Given text:
━━━

Skip to main content

Overview

Many real-world workflows involve bundled documents — a single PDF containing an invoice, a packing slip, and a certificate of origin, or a loan application with multiple forms. This cookbook shows how to build a pipeline that automatically splits, classifies, and extracts data from each section.

What You’ll Build

An automated pipeline that:
  1. Splits a bundled PDF into individual documents
  2. Classifies each section by type
  3. Extracts structured data from each section using type-specific schemas

Step 1: Split the Document Bundle

First, define the expected document types and split the bundle:
import requests
import json

AIFANO_API_KEY = "ak_live_your_key_here"
BASE_URL = "https://platform.aifano.com"

# Split the bundled document
split_result = requests.post(
    f"{BASE_URL}/split",
    headers={"Authorization": f"Bearer {AIFANO_API_KEY}"},
    json={
        "input": "aifano://loan-application-bundle.pdf",
        "split_description": [
            {"title": "Application Form", "description": "The main loan application form with borrower details"},
            {"title": "Income Statement", "description": "Pay stubs, tax returns, or income verification"},
            {"title": "Bank Statement", "description": "Bank account statements showing balances and transactions"},
            {"title": "ID Document", "description": "Government-issued identification (passport, driver's license)"},
            {"title": "Supporting Document", "description": "Any other supporting documentation"}
        ]
    }
).json()

print(f"Found {len(split_result['result'])} sections:")
for section in split_result["result"]:
    print(f"  - {section['category']}: pages {section['page_range']['start']}-{section['page_range']['end']}")

━━━

Data:
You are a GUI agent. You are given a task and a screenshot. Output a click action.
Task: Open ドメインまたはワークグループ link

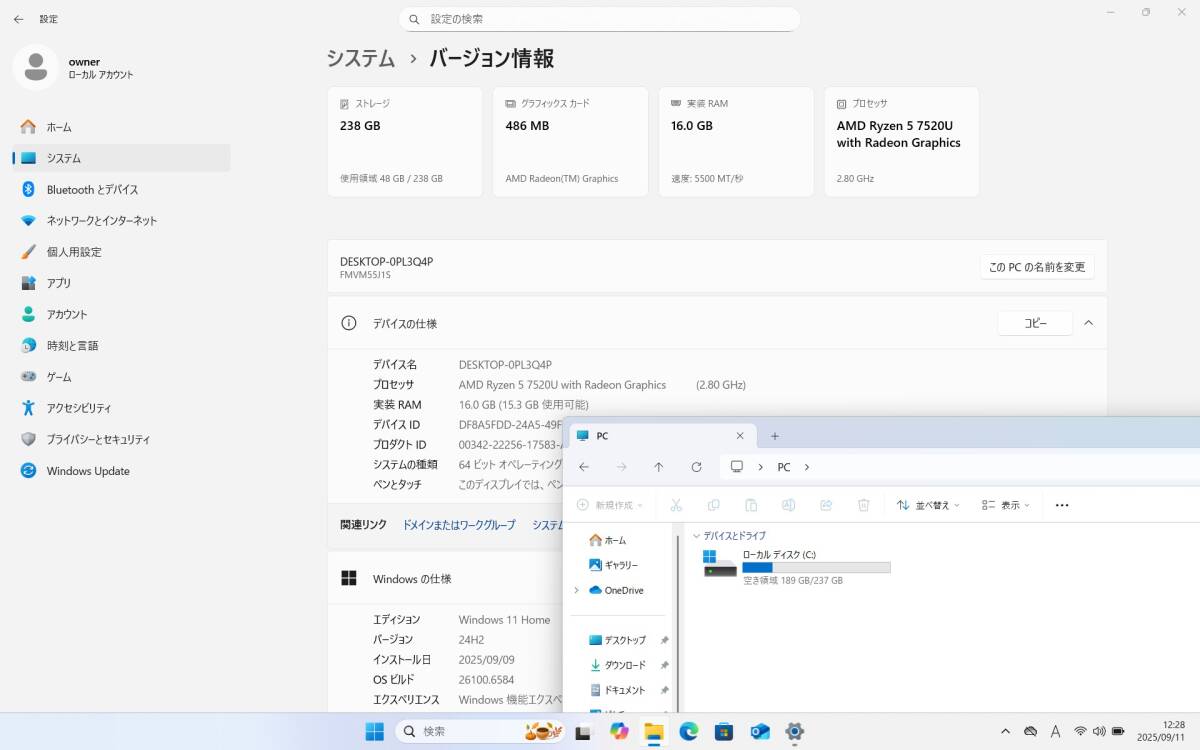tap(459, 525)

━━━

Tasks:
[1] Rewrite the document-bundle cookbook from the words "Many real-world workflows" through the words "from each section.", replacing "packing slip" with "delivery note".
[2] Write the next part of the cookbook on splitting document bundles, picking up after its final line.

Outputs in order:
[1]
Many real-world workflows involve bundled documents — a single PDF containing an invoice, a delivery note, and a certificate of origin, or a loan application with multiple forms. This cookbook shows how to build a pipeline that automatically splits, classifies, and extracts data from each section.

[2]
Step 2: Define Type-Specific Schemas

Create extraction schemas for each document type:
Python
schemas = {
    "Application Form": {
        "type": "object",
        "properties": {
            "applicant_name": {"type": "string"},
            "loan_amount": {"type": "number"},
            "loan_purpose": {"type": "string"},
            "employment_status": {"type": "string"},
            "annual_income": {"type": "number"}
        }
    },
    "Income Statement": {
        "type": "object",
        "properties": {
            "employer": {"type": "string"},
            "period": {"type": "string"},
            "gross_income": {"type": "number"},
            "net_income": {"type": "number"}
        }
    },
    "Bank Statement": {
        "type": "object",
        "properties": {
            "bank_name": {"type": "string"},
            "account_number": {"type": "string"},
            "period": {"type": "string"},
            "opening_balance": {"type": "number"},
            "closing_balance": {"type": "number"}
        }
    }
}

Step 3: Extract Data from Each Section

Use async endpoints for parallel processing:
Python
import time

# Submit extraction jobs for each section
jobs = []
for section in split_result["result"]:
    category = section["category"]
    if category not in schemas:
        continue

    job = requests.post(
        f"{BASE_URL}/extract_async",
        headers={"Authorization": f"Bearer {AIFANO_API_KEY}"},
        json={
            "input": f"jobid://{split_result['job_id']}",
            "schema": schemas[category],
            "system_prompt": f"Extract data from this {category}."
        }
    ).json()

    jobs.append({"job_id": job["job_id"], "category": category})

# Poll for all results
results = {}
for job_info in jobs:
    while True:
        status = requests.get(
            f"{BASE_URL}/job/{job_info['job_id']}",
            headers={"Authorization": f"Bearer {AIFANO_API_KEY}"}
        ).json()

        if status["status"] in ("COMPLETED", "FAILED"):
            results[job_info["category"]] = status.get("result")
            break
        time.sleep(2)

print(json.dumps(results, indent=2))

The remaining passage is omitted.